Who is inflating the oil bubble? - ideas101
http://specials.rediff.com/money/2008/jun/03bubble1.htm

======
marvin
I don't think this is a bubble at all. It seemed ridiculous to me that 30-40
year oil futures were valued at 50$ a barrel when most scientific theories of
oil production dictate a dramatic decline in worldwide production during the
next few years. In fact, I played with the idea of speculating on the 10-year
price of oil a few years ago, but my understanding of markets at the time was
not good enough to realize that there was actually a thriving futures market.
Gasoline can't be stored for more than a few months, and getting hold of and
selling physical crude oil is probably more hassle than it's worth.

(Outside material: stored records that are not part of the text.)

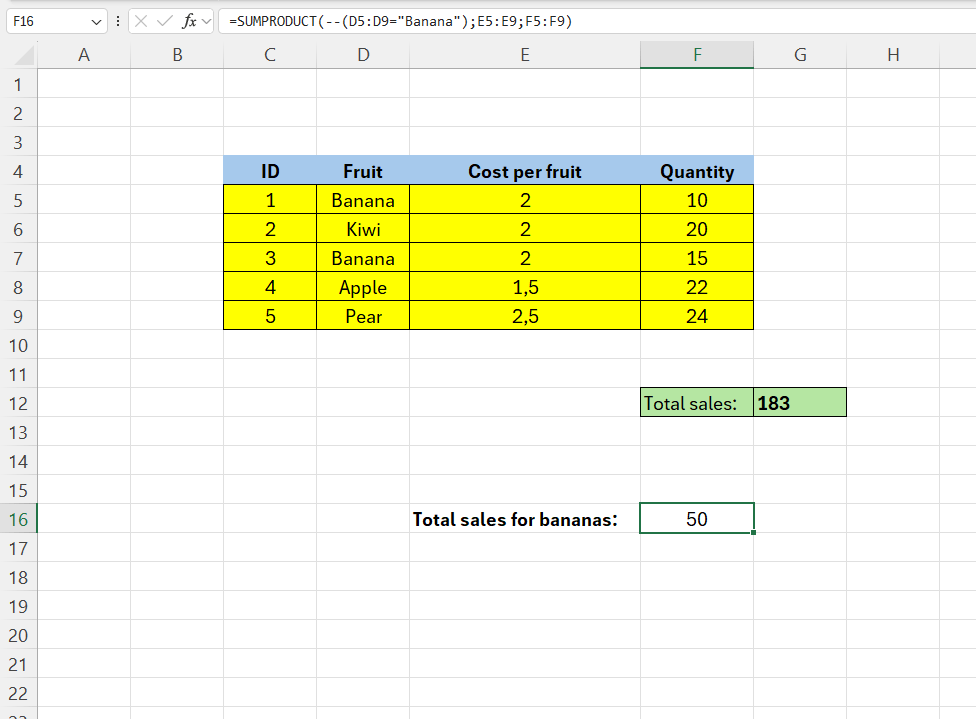Click the Name Box showing F16

pyautogui.click(x=50, y=21)
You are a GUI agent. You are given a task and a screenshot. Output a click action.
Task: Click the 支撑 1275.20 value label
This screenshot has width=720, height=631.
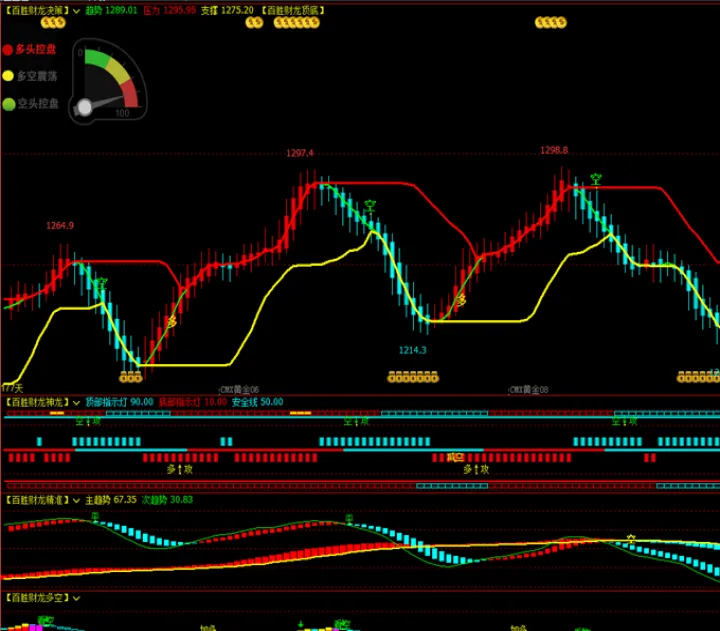pyautogui.click(x=226, y=9)
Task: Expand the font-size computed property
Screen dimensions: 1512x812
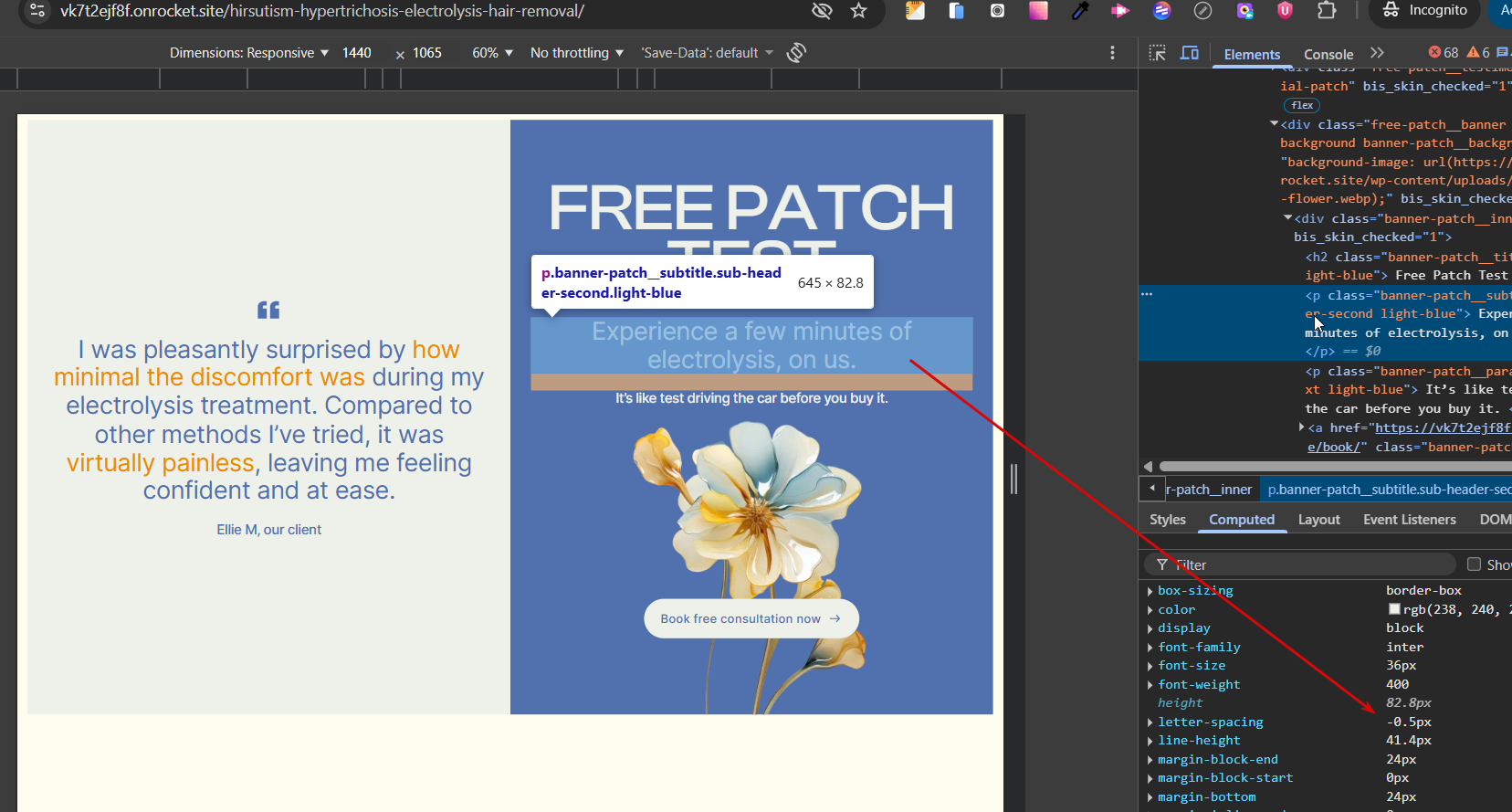Action: 1150,666
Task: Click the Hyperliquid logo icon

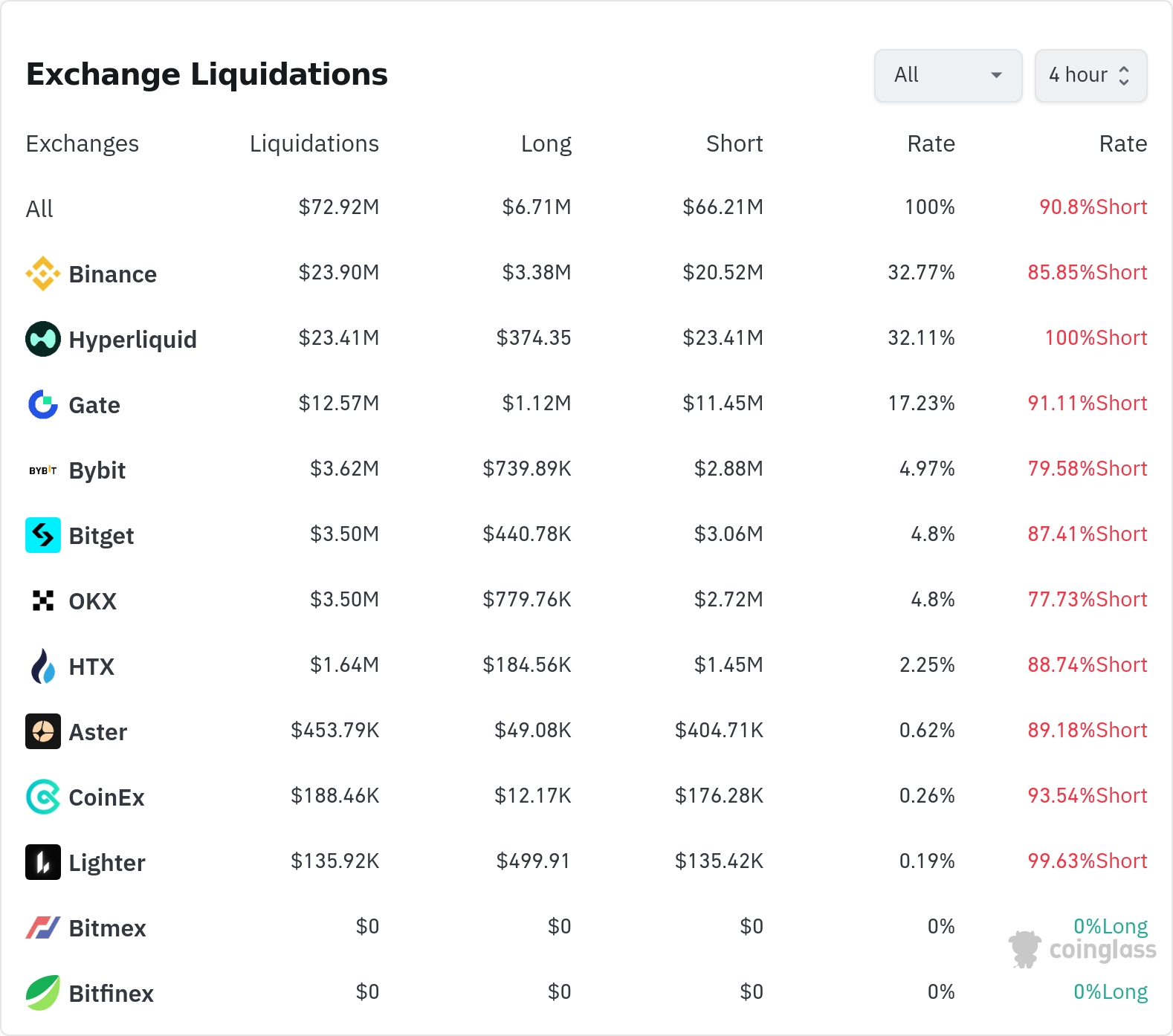Action: pos(43,339)
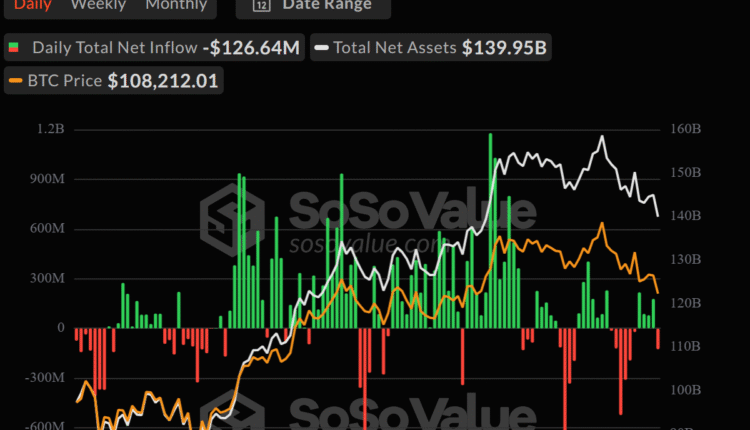
Task: Switch to the Weekly view tab
Action: coord(98,5)
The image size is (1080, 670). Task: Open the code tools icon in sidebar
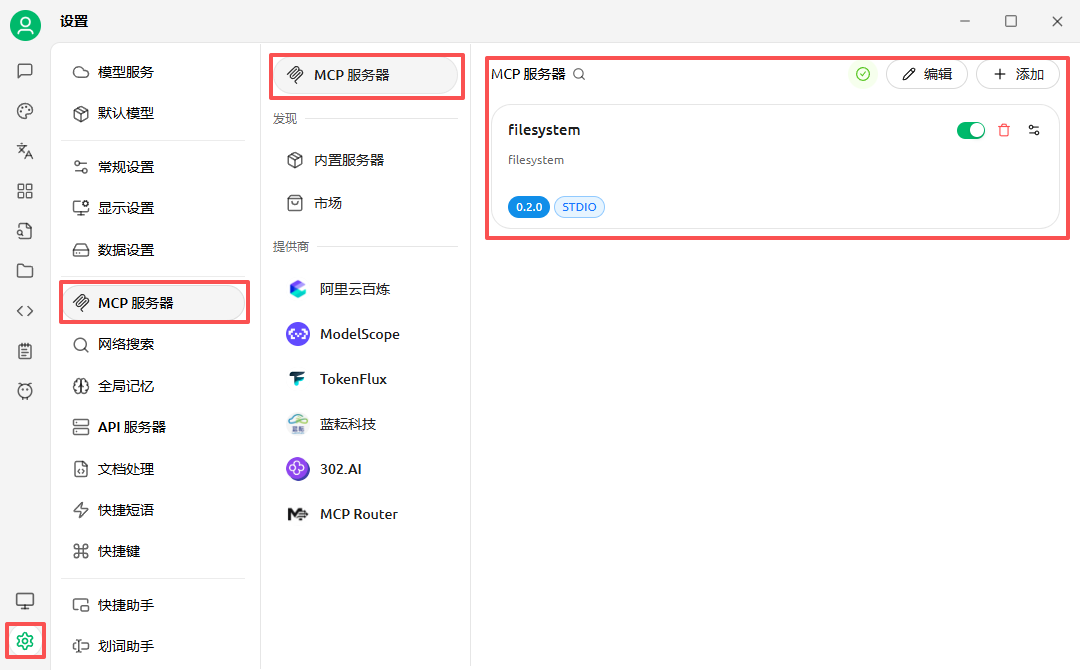[25, 311]
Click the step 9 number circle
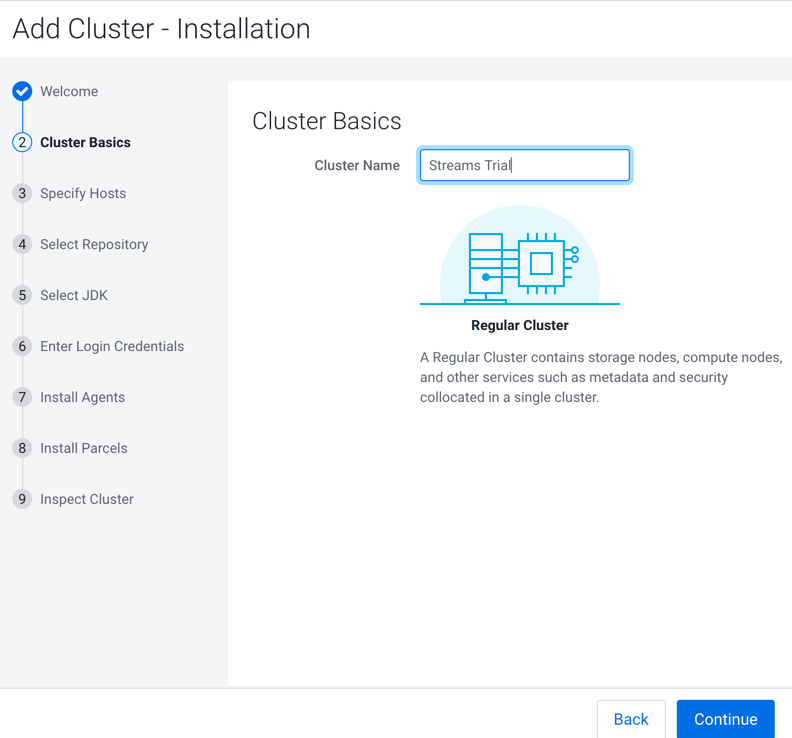This screenshot has height=738, width=792. [x=22, y=499]
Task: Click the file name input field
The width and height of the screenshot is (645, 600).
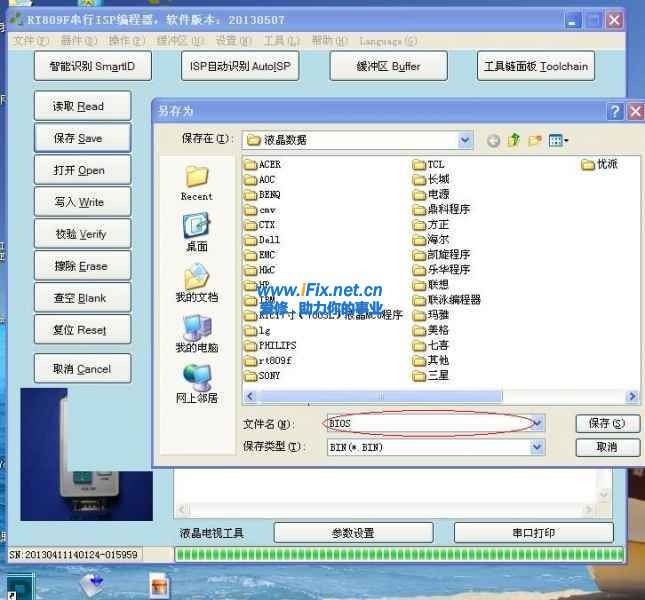Action: coord(430,424)
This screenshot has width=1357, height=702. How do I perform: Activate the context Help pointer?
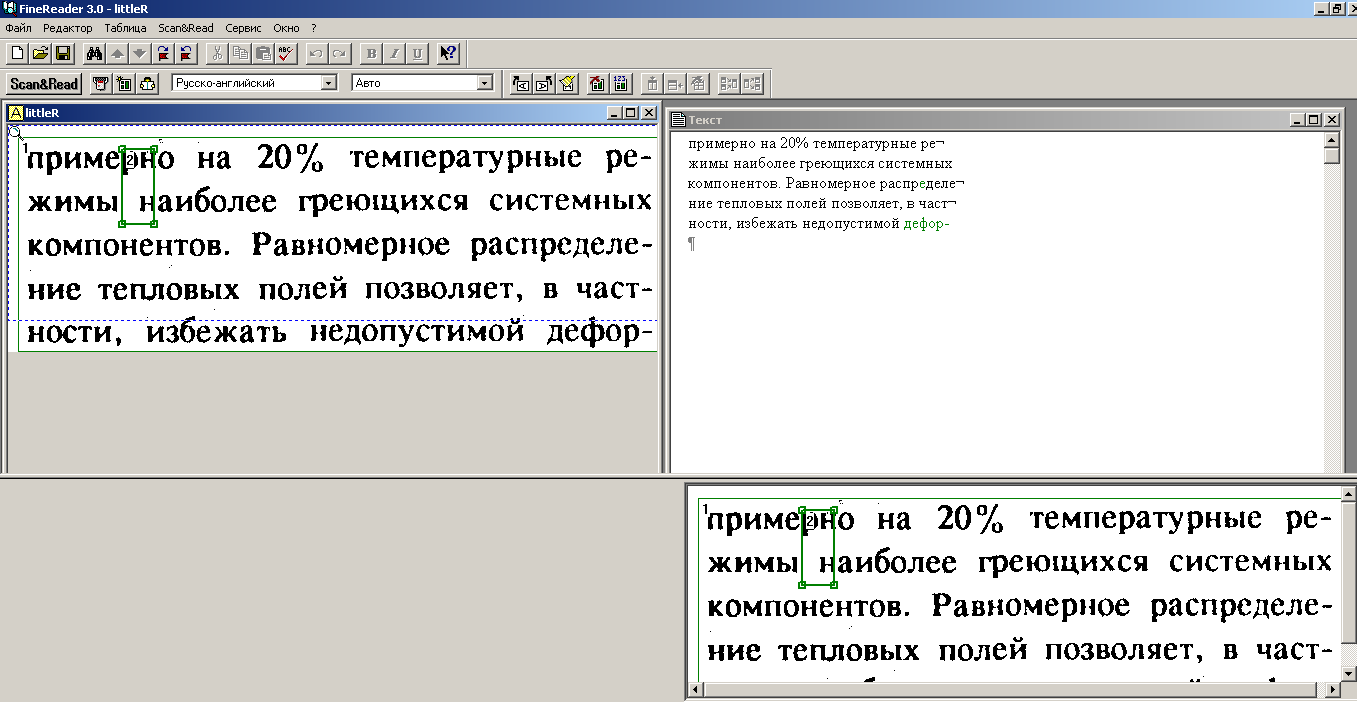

Perhaps the current development is a bit of an overcompensation..but not much
of an overcompensation. The current price of oil is probably higher than is
dictated by supply and demand, but when it comes to futures, a correction up
has been in the coming for a long time. Unless all speculators are certain
that we will have a dramatic increase in fuel-efficiency (on the order of 50%
over the next ten years) across all markets that buy fuel, there is no hope
that there will be an abundancy of oil in the future. Add this to the fact
that China and India are expected to consume more oil in the future, and
things look very different. I think what has happened is that speculators have
finally realized this, and that the current price spike is caused by
"speculators" correcting the price up to a realistic level. This is how
markets are supposed to work, and no new laws or political hand-wringing will
be able to do anything about it.

Saying that this is a bubble seems like wishful thinking. When politicians
start investigations to check out whether this is the case, there should be
reason to worry. Actual bubbles are rarely identified with this great unity.
If they are so certain, why don't the ambitious politicians of the US short
crude oil futures for a few billion dollars? I think that would be quite an
interesting spetacle.

------
josefresco
Answer: Speculators.

Not a lot of meat in that article, cool motorcycle though!